What are you studying at the moment? Was there any particular reason why you chose this course?
I am studying a PhD in Scandinavian Translation Studies, looking at the market and dissemination of Danish literature in the UK. The PhD studentship is co-funded by my university and the Danish Arts Foundation, and its public engagement element has involved creating a network in consultation with literary translators of Danish into English.
I completed my MA in the same field in 2010 after studying part-time and working (almost) full-time, and I always knew I’d go back to do a PhD one day, if we were in some way financially able. I assumed this would be when I was retired! When this studentship was advertised I leapt at the chance! In some ways the timing was perfect – a year earlier and I would have been about to give birth so unable to take the position, a year later I might have settled into my job or already moved elsewhere in my career.
What are some the things that motivate you to keep studying?
I enjoy the lifestyle and balance this offers our family. I know it would be impossible in most full-time jobs: I spend most of my time with my daughter and fit in my studies around her. When my partner and I first talked about having children, a really significant thing we agreed on was that we wanted the majority of her pre-school care to be done by one of us (in fact, we originally assumed it would be him as I was earning more at the time) or close family – idealistic I know! But we have somehow managed it. Ultimately, studying generally makes me happy, and that is so important.
What are the most challenging aspects?
I never feel like I’m doing enough. It’s an extra layer of stress I could do without! I snatch time here and there to read, write, or study – during her nap time occasionally, evenings if I have enough energy, and the more formal arrangements with nursery and family.
But I constantly compare myself to an imaginary ‘other’ who is childless and able to ‘properly’ study full-time. I generally don’t need to be at university very often, so I find it frustrating when meetings or events are announced at short notice or at awkward times meaning I have to scramble to arrange childcare. Often I have to opt out of attending entirely.

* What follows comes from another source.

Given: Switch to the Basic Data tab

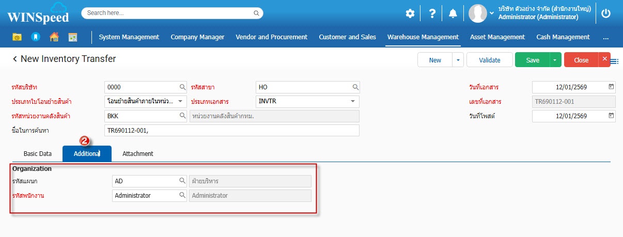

Who or what supports your study?
We use a mix of solutions, better get comfy while I list all these! We have a fantastic combined nursery and work hub relatively nearby where we pay for a set number of monthly hours (my partner’s Childcare Vouchers via his work salary cover the majority) and they give us the flexibility to book the hours where we need them.
For example, most often I book a 5 hour slot every few days where my daughter plays in the nursery while I work in the open-plan office upstairs. I’ve used them on a couple of occasions when I need to attend university in person as well – dropped her off and picked her up a few hours later (this makes my commute so long I can’t even bear to compare it with a child-free commute!).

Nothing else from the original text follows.